* What the task requires *
Copy out the full BMJ excerpt on freedom, responsibility and health below, word for word.
Top of Document excerpt
BMJ 1996; 313 doi: (Published 21 December 1996) Cite this as: BMJ 1996;313:1582
  1. John P Bunker, visiting professora,
  2. Stephen Stansfeld, senior lecturera,
  3. Jenny Potter, senior registrarb
  1. a Department of Epidemiology and Public Health, University College London Medical School, London WC1E 6BT
  2. b Tavistock Clinic, Tavistock Centre, London NW3 5BA
  1. Correspondence to: Professor J P Bunker, Cancer Research Campaign Clinical Trials Centre, Rayne Institute, London SE5 9NU.

    Freedom and responsibility, how much of each and how they are balanced, have profound implications for our personal lives and for our work. The health of a population and its achievement in the workplace are enhanced when individuals have some freedom and some responsibility, but not too much of either, and when civil associations of individuals rather than individuals acting alone are the essential social units. The consistent association of social contacts with health and productivity provides strong support for the premise that intimate relationships are the focus around which people's lives revolve. Membership of a “social network” may be merely conforming to a reigning social norm, and this could mean having to pay an important price in the loss of creativity associated with individualism. But social conformity should not prevent individuals from going their own way, and it should be possible to combine the luxury of individuality with an active life in civic affairs. Less than complete freedom may fall short of existential utopia, but it may be best for our health and wellbeing.
Bottom of Document excerpt
Top of Data shown
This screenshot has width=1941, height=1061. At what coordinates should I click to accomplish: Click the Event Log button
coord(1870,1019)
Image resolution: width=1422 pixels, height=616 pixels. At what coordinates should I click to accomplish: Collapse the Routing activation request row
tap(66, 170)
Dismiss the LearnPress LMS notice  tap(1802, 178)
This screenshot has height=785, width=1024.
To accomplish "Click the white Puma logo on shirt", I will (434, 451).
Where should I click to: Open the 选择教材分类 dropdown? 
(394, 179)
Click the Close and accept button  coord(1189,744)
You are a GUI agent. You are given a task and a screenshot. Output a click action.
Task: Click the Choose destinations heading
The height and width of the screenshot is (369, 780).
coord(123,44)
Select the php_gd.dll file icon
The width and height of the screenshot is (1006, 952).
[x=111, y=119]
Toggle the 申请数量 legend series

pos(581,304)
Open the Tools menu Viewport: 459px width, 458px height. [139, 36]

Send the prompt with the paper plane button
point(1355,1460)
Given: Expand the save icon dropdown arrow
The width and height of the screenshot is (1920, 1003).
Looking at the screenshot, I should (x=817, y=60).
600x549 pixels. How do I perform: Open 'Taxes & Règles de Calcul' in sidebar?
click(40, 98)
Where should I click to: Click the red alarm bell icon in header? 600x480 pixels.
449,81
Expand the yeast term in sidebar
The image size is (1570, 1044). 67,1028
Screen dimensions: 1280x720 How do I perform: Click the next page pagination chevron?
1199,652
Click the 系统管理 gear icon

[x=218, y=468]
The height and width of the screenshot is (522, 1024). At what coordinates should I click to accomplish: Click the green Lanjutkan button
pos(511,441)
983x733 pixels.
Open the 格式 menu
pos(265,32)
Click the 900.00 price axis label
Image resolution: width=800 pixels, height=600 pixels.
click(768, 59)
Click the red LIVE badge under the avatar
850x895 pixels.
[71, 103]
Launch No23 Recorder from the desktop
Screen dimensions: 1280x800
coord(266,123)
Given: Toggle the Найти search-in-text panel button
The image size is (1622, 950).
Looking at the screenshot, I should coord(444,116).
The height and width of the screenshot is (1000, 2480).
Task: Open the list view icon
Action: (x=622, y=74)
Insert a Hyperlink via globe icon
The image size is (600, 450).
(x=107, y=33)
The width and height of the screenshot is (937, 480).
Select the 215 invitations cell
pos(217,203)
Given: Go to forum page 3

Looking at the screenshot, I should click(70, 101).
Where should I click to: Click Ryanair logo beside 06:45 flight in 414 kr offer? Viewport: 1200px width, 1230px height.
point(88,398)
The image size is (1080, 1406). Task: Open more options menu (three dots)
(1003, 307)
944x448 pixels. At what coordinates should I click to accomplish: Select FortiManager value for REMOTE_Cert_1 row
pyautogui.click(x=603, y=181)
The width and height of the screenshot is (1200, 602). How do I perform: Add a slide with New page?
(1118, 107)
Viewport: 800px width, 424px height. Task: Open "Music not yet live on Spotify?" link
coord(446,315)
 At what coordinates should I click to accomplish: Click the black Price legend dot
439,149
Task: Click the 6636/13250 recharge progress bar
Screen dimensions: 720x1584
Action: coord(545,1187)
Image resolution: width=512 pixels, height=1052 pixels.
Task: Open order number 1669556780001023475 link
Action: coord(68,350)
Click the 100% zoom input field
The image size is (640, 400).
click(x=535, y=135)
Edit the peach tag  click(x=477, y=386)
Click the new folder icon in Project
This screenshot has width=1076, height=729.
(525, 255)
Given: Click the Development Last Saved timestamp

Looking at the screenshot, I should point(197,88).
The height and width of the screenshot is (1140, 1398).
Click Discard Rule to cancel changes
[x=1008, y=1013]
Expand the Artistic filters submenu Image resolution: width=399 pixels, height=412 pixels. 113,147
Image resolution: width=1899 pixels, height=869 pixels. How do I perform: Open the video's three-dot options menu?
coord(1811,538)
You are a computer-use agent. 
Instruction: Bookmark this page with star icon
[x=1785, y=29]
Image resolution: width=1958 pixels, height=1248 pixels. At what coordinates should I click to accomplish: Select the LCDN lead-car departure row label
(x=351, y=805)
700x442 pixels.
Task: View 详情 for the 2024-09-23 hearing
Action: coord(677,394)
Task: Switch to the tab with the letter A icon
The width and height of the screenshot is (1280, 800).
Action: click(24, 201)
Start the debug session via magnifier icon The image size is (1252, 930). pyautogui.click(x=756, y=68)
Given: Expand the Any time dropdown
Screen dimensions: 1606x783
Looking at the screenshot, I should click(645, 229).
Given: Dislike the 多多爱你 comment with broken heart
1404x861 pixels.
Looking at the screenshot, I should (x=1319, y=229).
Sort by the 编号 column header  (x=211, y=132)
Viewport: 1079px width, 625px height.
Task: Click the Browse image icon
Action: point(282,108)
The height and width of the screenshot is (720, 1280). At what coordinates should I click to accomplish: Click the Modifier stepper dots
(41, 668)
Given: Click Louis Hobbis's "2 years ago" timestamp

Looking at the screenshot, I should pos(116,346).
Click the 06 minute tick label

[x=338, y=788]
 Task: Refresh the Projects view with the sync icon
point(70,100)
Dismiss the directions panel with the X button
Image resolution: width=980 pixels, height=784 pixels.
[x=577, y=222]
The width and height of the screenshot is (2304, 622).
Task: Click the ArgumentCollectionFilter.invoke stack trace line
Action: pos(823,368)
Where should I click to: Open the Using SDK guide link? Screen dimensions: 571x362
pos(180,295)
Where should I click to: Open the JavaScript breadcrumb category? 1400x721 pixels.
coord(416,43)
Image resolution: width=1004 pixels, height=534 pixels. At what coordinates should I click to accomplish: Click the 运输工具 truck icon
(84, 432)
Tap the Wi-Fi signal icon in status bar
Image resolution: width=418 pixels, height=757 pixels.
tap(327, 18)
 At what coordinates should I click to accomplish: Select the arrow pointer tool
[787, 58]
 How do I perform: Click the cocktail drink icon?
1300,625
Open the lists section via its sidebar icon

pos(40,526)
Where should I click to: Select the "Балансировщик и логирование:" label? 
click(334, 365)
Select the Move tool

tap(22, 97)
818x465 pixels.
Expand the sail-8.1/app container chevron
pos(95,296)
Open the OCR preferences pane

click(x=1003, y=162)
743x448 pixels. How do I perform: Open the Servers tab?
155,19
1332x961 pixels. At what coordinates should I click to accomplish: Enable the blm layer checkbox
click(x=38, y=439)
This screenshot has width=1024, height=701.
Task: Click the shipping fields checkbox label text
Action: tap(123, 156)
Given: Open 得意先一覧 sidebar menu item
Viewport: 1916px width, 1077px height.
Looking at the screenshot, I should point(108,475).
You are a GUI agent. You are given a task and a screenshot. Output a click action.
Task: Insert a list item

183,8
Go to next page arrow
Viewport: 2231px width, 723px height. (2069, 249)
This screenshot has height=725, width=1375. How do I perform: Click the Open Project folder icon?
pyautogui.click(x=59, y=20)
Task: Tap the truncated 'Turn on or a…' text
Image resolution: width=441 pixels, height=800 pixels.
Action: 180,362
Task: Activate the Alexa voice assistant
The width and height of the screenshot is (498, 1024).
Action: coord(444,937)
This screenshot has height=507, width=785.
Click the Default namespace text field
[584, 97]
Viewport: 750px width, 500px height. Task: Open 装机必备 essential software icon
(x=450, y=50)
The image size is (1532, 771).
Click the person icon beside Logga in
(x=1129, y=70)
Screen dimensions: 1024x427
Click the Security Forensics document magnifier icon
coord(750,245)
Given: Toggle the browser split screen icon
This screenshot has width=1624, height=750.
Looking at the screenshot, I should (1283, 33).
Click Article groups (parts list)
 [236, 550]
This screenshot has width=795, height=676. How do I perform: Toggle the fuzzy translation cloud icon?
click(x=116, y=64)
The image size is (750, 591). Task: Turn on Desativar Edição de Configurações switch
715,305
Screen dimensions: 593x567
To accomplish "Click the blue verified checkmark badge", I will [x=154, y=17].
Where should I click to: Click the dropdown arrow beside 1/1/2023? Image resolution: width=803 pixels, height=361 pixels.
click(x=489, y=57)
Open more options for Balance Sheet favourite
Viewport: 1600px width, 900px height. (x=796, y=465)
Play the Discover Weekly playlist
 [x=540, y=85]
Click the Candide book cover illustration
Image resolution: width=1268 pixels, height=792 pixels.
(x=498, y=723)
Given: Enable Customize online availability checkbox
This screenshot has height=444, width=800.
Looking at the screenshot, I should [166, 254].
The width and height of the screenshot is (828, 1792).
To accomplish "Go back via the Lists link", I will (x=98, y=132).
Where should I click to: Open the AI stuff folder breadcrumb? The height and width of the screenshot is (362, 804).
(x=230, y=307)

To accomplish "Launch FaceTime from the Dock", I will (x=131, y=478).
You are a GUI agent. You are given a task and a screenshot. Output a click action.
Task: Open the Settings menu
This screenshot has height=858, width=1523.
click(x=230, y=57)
Bottom of Data shown
* Your solution *
BMJ 1996; 313 doi: (Published 21 December 1996) Cite this as: BMJ 1996;313:1582
  1. John P Bunker, visiting professora,
  2. Stephen Stansfeld, senior lecturera,
  3. Jenny Potter, senior registrarb
  1. a Department of Epidemiology and Public Health, University College London Medical School, London WC1E 6BT
  2. b Tavistock Clinic, Tavistock Centre, London NW3 5BA
  1. Correspondence to: Professor J P Bunker, Cancer Research Campaign Clinical Trials Centre, Rayne Institute, London SE5 9NU.

    Freedom and responsibility, how much of each and how they are balanced, have profound implications for our personal lives and for our work. The health of a population and its achievement in the workplace are enhanced when individuals have some freedom and some responsibility, but not too much of either, and when civil associations of individuals rather than individuals acting alone are the essential social units. The consistent association of social contacts with health and productivity provides strong support for the premise that intimate relationships are the focus around which people's lives revolve. Membership of a “social network” may be merely conforming to a reigning social norm, and this could mean having to pay an important price in the loss of creativity associated with individualism. But social conformity should not prevent individuals from going their own way, and it should be possible to combine the luxury of individuality with an active life in civic affairs. Less than complete freedom may fall short of existential utopia, but it may be best for our health and wellbeing.